Using the entries below, write out the line with "Open settings wrench", the line with "Task: Open the shopping cart icon", and every line in between, exactly as each is written.

[INFORMATION PROVIDED — start]

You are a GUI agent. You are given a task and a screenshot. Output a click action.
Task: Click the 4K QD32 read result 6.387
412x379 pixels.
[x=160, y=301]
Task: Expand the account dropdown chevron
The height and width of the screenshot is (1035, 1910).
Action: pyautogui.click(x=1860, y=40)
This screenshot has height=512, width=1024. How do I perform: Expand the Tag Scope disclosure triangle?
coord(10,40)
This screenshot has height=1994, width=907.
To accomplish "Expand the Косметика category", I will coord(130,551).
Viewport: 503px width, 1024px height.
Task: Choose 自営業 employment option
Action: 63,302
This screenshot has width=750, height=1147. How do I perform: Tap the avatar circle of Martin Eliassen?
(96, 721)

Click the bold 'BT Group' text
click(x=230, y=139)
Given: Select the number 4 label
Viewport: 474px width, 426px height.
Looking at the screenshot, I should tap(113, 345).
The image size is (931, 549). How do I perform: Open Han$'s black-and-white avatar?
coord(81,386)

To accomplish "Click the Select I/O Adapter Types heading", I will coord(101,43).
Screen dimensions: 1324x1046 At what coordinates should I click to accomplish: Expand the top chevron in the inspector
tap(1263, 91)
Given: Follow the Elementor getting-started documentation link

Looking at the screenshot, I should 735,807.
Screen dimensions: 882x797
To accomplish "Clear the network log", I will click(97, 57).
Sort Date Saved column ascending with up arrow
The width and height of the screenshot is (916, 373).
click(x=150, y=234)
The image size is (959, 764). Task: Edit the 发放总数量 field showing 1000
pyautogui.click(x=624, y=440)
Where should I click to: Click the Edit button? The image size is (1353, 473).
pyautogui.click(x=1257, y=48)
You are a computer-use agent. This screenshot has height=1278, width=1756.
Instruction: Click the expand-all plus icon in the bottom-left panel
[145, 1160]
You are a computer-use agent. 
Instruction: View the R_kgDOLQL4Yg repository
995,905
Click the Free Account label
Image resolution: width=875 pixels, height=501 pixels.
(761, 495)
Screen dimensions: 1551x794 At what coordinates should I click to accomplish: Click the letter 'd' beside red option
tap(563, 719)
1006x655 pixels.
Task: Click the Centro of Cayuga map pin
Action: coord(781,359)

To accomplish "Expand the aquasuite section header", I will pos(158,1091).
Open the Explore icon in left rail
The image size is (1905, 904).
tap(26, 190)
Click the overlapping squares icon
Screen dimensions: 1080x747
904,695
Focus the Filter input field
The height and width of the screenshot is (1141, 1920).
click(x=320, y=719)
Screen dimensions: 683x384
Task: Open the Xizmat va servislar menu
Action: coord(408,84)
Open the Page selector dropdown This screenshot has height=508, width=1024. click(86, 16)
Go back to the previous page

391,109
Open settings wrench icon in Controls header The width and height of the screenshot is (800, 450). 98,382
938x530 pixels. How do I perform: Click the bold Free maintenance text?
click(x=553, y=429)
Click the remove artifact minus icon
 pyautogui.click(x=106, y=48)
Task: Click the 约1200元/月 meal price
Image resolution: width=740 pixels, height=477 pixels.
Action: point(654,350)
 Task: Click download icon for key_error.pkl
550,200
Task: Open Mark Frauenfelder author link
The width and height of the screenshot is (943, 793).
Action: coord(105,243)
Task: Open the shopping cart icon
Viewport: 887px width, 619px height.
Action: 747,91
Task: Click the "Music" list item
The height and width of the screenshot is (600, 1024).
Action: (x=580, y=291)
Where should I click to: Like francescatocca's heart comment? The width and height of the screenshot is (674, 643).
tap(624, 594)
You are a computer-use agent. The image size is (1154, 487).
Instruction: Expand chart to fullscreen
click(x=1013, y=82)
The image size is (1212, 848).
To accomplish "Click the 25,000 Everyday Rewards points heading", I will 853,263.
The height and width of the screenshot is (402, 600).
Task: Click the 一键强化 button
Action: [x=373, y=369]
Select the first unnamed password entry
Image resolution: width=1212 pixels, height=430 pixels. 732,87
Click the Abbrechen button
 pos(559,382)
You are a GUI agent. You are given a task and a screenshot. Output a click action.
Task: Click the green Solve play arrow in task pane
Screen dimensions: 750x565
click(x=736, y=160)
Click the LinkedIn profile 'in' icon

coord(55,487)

[INFORMATION PROVIDED — finish]

● **SOLUTION FOR THIS PROBLEM**:
Open settings wrench icon in Controls header The width and height of the screenshot is (800, 450). 98,382
938x530 pixels. How do I perform: Click the bold Free maintenance text?
click(x=553, y=429)
Click the remove artifact minus icon
 pyautogui.click(x=106, y=48)
Task: Click the 约1200元/月 meal price
Image resolution: width=740 pixels, height=477 pixels.
Action: point(654,350)
 Task: Click download icon for key_error.pkl
550,200
Task: Open Mark Frauenfelder author link
The width and height of the screenshot is (943, 793).
Action: coord(105,243)
Task: Open the shopping cart icon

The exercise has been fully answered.